Even by Chelsea‘s standards, having a different manager in the dugout for each of their last three matches is some going, but it sums up the constant managerial turbulence that has come to define the 2022-23 Premier League season.
Graham Potter was the first appointment of the Todd Boehly era but he was unceremoniously dismissal after just seven months at Stamford Bridge. By sending Potter packing in early April, the Blues brought about the 13th manager change of this Premier League campaign overall. The previous record for a single season stood at 10 sackings.
Of course, the upheaval caused by hiring and firing coaches midseason is generally weighed against the fabled “new manager bounce” that supposedly comes with the introduction of new personnel to add fresh impetus to a jaded set of players and new ideas to change what has gone wrong. But have any of the Premier League clubs who swapped out their coaching staff this season actually benefit from the bounce, or is it simply just a figment of the collective footballing imagination?

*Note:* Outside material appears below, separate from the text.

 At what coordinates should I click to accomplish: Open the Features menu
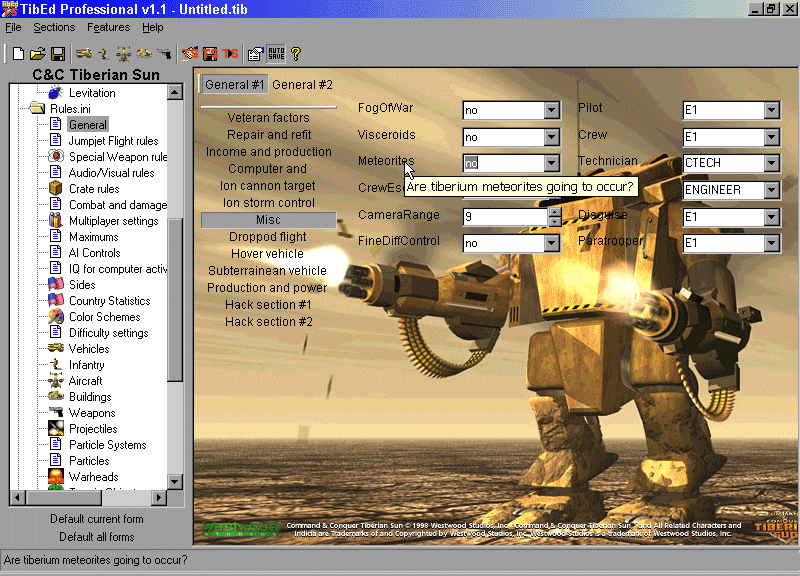pyautogui.click(x=107, y=27)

Here we assess each new managerial arrival (either permanent or interim, not caretaker) of 2022-23 in chronological order and look at how they each fared in their opening six games to ascertain if any instant improvement in fortunes did indeed take place.

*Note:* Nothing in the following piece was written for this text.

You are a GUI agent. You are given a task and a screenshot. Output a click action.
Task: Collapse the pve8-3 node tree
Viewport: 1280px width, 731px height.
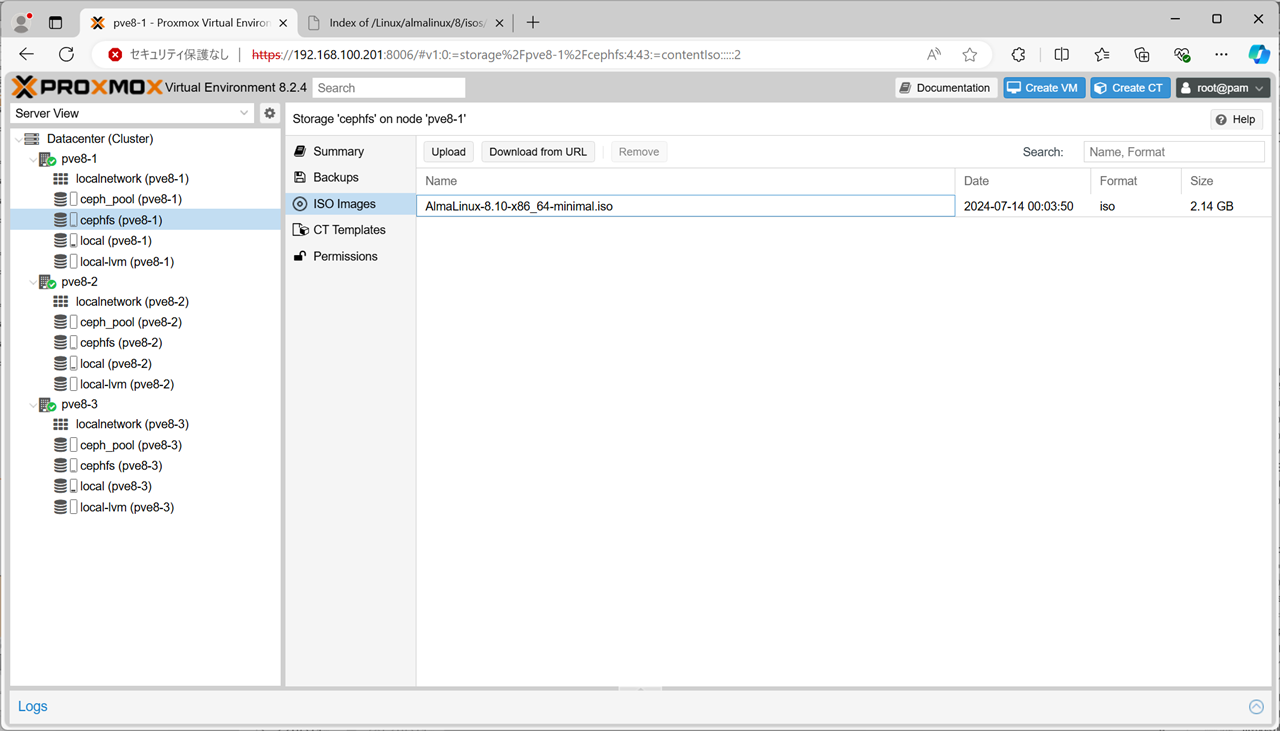(x=33, y=406)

We look at whether each new coach brought about a new manager “bounce” (an immediate and sustained improvement in performances), a “bump” (a temporary but unspectacular upturn) or a “bust” (anything from affecting no discernible change to a further disintegration in form and morale).
1. Gary O’Neil, Bournemouth (replaced Scott Parker on Aug. 30, 2022)
After losing three consecutive games by a cumulative score of 16-0 at the beginning of the season, Parker was sacked just four games in after a particularly brutal 9-0 thrashing at the hands of Liverpool. O’Neil, part of Parker’s coaching staff, was named as immediate successor taking over on an initial interim basis.
Bournemouth picked up 10 points from O’Neil’s first 12 games at the wheel, which in turn earned him an 18-month contract which was signed Nov. 27. The 39-year-old is still in charge at the Vitality Stadium with his side 15th on 30 points, three points above the relegation zone.